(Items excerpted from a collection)
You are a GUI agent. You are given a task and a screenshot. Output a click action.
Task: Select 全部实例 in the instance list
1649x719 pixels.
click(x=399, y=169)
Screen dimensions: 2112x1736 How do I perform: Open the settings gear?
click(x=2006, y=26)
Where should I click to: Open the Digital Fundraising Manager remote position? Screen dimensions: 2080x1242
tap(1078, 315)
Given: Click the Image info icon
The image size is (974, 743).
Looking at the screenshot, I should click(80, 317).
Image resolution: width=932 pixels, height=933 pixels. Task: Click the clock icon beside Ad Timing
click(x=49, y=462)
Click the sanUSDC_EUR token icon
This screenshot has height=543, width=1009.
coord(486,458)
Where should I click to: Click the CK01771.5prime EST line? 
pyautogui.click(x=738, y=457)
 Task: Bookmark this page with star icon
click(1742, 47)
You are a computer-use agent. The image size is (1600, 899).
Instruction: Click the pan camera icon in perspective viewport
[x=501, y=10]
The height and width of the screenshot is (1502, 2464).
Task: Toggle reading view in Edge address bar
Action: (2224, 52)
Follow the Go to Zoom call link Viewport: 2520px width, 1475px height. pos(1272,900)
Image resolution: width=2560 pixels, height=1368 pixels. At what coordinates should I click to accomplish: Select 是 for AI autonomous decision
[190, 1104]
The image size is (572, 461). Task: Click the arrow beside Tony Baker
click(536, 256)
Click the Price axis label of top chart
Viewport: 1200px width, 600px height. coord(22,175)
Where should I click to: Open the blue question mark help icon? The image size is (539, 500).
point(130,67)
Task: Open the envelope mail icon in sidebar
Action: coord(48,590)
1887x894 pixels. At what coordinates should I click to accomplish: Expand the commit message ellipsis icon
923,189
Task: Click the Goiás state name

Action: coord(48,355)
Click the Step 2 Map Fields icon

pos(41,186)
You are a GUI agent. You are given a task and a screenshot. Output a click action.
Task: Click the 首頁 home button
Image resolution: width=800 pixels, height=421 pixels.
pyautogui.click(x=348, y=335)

> [Stated exercise]: Copy out in full every line starting with the one containing "Task: Click the Goiás state name" and going on through the end of the items. Shift each coordinate in the answers by -96 and leave everything else as it is.

> [Output of the exercise]:
Task: Click the Goiás state name

Action: coord(-48,259)
Click the Step 2 Map Fields icon

pos(-55,90)
You are a GUI agent. You are given a task and a screenshot. Output a click action.
Task: Click the 首頁 home button
Image resolution: width=800 pixels, height=421 pixels.
pyautogui.click(x=252, y=239)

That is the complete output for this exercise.